Supplemental intakes of folic acid and iron tend to be correlated, and thus it is difficult to examine their independent contributions. Odds ratios for quintiles of iron intake during the months before pregnancy and during early pregnancy were attenuated after adjustment for folic acid intake, as expected given that periconceptional folic acid is associated with reduced ASD risk.[35,69] However, the association with maternal iron intake during the index period remained strong after adjustment for and stratification across folic acid intake. In addition, the association with iron-specific supplements, which was not correlated with folic acid, was consistently below the null and significant during breastfeeding. Differences in associations by year were probably artifactual, given that the associations were not influenced by year in a consistent pattern. Still, other unmeasured confounding factors associated with taking supplements could have played a role in our findings.

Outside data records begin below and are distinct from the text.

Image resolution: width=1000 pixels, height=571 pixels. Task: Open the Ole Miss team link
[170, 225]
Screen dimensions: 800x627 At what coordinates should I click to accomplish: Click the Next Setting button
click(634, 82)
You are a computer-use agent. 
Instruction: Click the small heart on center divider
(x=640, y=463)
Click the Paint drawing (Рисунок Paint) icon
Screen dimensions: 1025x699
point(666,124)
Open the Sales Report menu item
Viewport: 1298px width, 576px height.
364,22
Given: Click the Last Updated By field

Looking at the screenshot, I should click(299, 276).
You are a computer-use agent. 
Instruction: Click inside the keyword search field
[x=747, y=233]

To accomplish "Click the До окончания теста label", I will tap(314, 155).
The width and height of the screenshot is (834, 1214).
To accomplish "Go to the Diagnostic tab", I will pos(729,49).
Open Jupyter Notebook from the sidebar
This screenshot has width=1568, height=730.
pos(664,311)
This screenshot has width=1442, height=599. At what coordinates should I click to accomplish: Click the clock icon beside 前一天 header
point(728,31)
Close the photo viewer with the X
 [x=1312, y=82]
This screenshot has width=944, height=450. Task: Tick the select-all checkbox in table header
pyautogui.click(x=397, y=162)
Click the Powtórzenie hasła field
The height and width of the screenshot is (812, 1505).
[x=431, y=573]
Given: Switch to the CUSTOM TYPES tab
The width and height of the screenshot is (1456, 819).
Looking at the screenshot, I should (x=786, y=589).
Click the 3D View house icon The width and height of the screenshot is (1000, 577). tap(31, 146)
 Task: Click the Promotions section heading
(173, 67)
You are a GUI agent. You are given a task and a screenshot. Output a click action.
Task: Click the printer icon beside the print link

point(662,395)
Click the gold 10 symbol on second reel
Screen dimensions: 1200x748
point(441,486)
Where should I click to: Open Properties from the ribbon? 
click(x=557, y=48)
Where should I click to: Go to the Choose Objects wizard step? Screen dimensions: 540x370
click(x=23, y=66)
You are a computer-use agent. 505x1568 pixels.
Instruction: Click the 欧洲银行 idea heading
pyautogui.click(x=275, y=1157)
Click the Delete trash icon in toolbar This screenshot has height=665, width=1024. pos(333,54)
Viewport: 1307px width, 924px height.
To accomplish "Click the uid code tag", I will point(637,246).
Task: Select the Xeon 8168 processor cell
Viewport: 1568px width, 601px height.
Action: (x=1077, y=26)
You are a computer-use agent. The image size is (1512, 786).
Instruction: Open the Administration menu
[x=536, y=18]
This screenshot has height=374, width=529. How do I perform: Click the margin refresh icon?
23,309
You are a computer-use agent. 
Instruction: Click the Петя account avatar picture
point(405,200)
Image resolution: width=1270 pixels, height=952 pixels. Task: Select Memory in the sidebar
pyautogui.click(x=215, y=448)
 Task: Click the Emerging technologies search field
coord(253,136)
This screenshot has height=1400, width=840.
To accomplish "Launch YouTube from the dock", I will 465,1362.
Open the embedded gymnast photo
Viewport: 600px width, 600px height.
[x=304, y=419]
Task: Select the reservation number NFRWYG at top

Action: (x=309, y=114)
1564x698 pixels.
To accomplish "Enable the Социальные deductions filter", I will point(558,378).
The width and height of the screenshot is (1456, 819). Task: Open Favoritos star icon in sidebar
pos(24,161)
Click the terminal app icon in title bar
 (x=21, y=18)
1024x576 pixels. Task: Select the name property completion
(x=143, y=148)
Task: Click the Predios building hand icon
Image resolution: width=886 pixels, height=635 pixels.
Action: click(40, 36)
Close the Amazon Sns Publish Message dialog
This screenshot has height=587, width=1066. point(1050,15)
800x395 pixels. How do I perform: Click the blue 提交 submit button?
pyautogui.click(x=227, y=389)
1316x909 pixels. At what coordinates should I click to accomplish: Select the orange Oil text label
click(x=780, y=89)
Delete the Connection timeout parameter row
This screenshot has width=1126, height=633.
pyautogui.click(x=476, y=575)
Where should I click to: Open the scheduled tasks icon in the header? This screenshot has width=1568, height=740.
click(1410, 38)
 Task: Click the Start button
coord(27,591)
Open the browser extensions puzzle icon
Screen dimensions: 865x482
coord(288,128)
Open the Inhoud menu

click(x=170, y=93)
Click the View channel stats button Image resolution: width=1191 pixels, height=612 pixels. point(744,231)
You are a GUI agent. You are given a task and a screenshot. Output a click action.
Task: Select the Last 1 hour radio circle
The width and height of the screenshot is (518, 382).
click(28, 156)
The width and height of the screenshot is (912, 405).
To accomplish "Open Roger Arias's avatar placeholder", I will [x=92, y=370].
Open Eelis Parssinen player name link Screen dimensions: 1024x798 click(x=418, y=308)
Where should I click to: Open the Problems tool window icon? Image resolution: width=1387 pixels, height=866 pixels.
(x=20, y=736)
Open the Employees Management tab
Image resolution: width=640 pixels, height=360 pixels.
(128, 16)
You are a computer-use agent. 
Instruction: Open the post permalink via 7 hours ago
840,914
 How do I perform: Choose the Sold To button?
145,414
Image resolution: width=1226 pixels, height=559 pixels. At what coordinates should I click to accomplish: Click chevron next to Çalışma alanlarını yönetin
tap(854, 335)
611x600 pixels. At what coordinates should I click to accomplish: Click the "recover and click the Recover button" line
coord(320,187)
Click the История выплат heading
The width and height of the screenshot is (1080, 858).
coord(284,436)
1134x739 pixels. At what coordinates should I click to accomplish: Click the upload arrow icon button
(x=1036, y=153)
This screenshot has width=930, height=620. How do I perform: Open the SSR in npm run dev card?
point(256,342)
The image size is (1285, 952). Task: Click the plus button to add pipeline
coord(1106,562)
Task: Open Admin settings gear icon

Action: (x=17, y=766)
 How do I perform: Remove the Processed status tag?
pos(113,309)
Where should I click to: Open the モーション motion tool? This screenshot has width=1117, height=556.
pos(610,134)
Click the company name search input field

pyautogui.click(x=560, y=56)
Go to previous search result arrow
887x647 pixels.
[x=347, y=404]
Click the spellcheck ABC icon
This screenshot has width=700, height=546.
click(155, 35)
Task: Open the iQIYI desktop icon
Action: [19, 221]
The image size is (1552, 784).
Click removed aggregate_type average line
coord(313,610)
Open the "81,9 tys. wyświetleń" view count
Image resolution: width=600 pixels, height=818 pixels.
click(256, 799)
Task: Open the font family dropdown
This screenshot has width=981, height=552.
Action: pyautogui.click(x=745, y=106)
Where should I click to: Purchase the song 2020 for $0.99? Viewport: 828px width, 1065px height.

The efficiency of iron uptake and metabolism differs vastly between individuals on the basis of genetic differences.[46] It is likely that genetically determined metabolic efficiency could modify the need for and the effects of iron supplementation. These genetic differences were not considered here, and they deserve further evaluation.

Strengths of this study include detailed information systematically collected on numerous potentially confounding variables, clinical confirmation of all ASD diagnoses, and confirmation of typical social and cognitive development for the population-based controls. Additionally, the study's large sample size allowed for stratification of results by case subgroup and by maternal and child factors likely to modify the association.

Conclusions

This study provides initial evidence for an association between increased maternal supplemental iron intake and reduced risk of ASD. Researchers should attempt to replicate this association in additional studies and to further delineate who is metabolically susceptible, clarify what dose of iron during pregnancy and breastfeeding is ideal for neurodevelopment, and identify and refine strategies for prevention of ASD through supplemental iron intake.